Cinéma. Dans Homo Sapiens, les acteurs ne sont plus les êtres humains, devenus traces architecturales, mais le vent, le soleil, la pluie, la neige, la mer, poétiques moteurs de la résilience de la Terre. Pas un documentaire. Un film étonnant et aux images fascinantes.

Construire une fiction de 90 minutes à partir d'un assemblage de plans fixes de plusieurs dizaines de secondes chacun, représentant des sites abandonnés, sans nul homme, femme ou enfant, sans aucun commentaire: le pari de l'Autrichien Nikolaus Geyrhalter, auteur notamment de Notre pain quotidien, film engagé sur l'industrie agroalimentaire, était osé. Il en ressort un opus poétique sur les traces que nous laissons, sur notre rapport à la nature et la résilience de cette nature... Homo Sapiens.

Dans Homo Sapiens, sauf au hasard d'une mosaïque en tout début de film, vous ne verrez donc aucune représentation d'être humain. L'être humain a ici totalement disparu. Cependant, il reste encore omniprésent par ses traces... architecturales. Nikolaus Geyrhalter nous les donne à voir plans après plans, dans tous les lieux de vie construits par Homo Sapiens pour Homo Sapiens: dans ses logements, dans ses écoles, dans ses hôpitaux, dans ses bâtiments religieux, dans ses centres commerciaux, dans ses transports...

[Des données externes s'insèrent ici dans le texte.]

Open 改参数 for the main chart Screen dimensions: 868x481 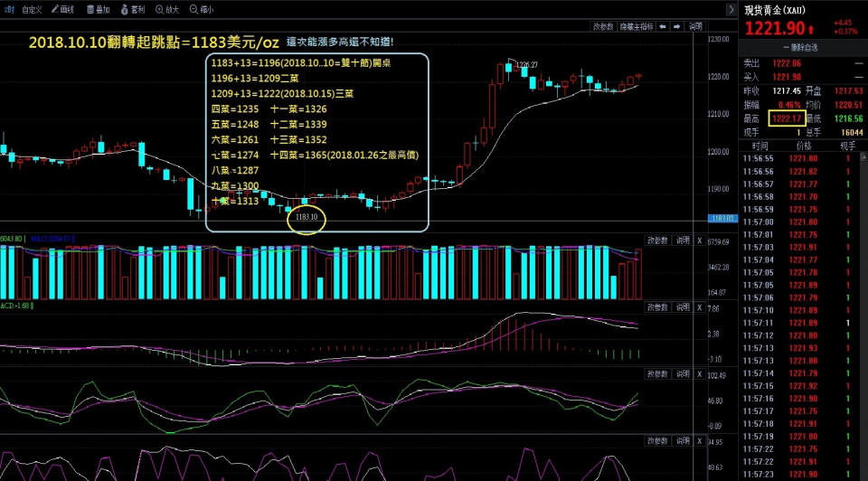tap(603, 27)
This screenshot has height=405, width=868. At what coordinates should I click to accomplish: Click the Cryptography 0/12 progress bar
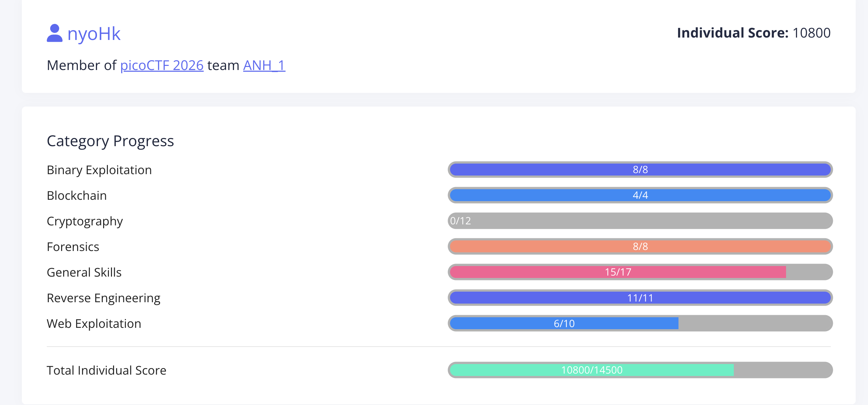tap(640, 221)
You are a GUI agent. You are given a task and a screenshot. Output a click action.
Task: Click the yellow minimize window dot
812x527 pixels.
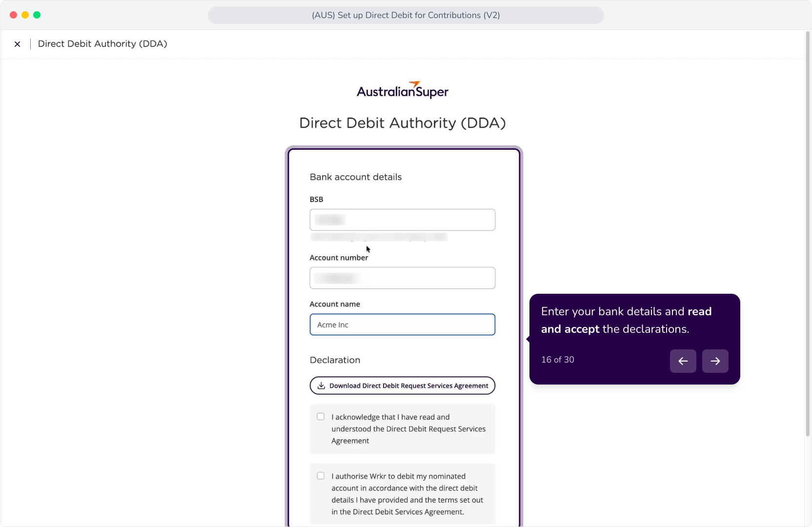point(25,15)
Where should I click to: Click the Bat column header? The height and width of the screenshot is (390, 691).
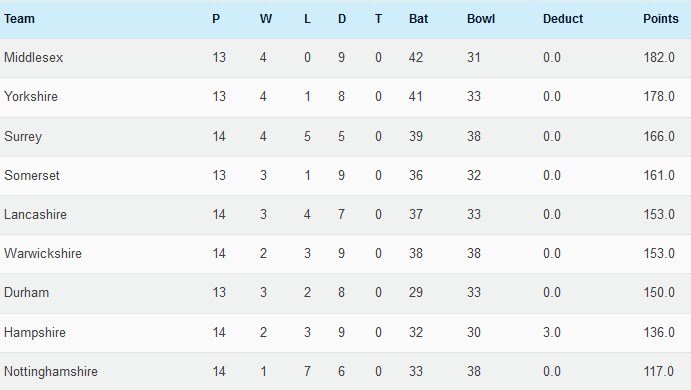click(x=418, y=19)
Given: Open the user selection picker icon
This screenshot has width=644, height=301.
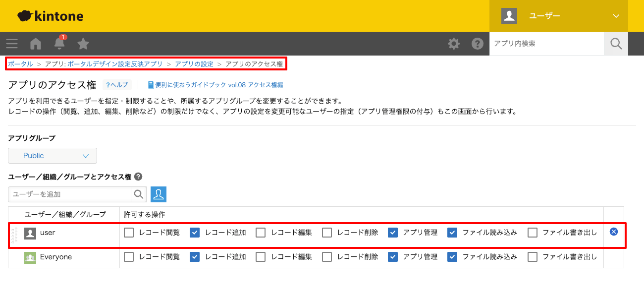Looking at the screenshot, I should coord(159,194).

La lenteur du film induite par les plans fixes fait écho à la lenteur de la nature qui a tout son temps, qui reprend souvent doucement mais inéluctablement ses droits

Et on peut tout imaginer: que l'être humain ait complétement disparu de la surface de la Terre ou qu'il y soit encore, pourquoi pas avec seulement quelques survivants, mais pourquoi pas également toujours triomphant... Car, si Homo Sapiens est bien selon Nikolaus Geyrhalter -qui conserve au fil de ses plans l'anonymat des lieux- une fiction et non un documentaire, les sites qu'il dépeint avec une grande esthétique, existent bel et bien.

Du monument de Buzludzha en Bulgarie, tombé dans l'oubli avec la fin de l'empire soviétique, à l'ancienne île minière d'Hashima au sud-ouest de Nagasaki au Japon, ville abandonnée après l'exploitation de son gisement houiller, en passant bien sûr par Fukushima et ses environs, désertés après la catastrophe due au tsunami de 2011, ce film montre des traces déjà présentes de notre passage. Et nous sommes toujours là, toujours certains majoritairement d'être plus forts, plus malins, plus intelligents que la nature.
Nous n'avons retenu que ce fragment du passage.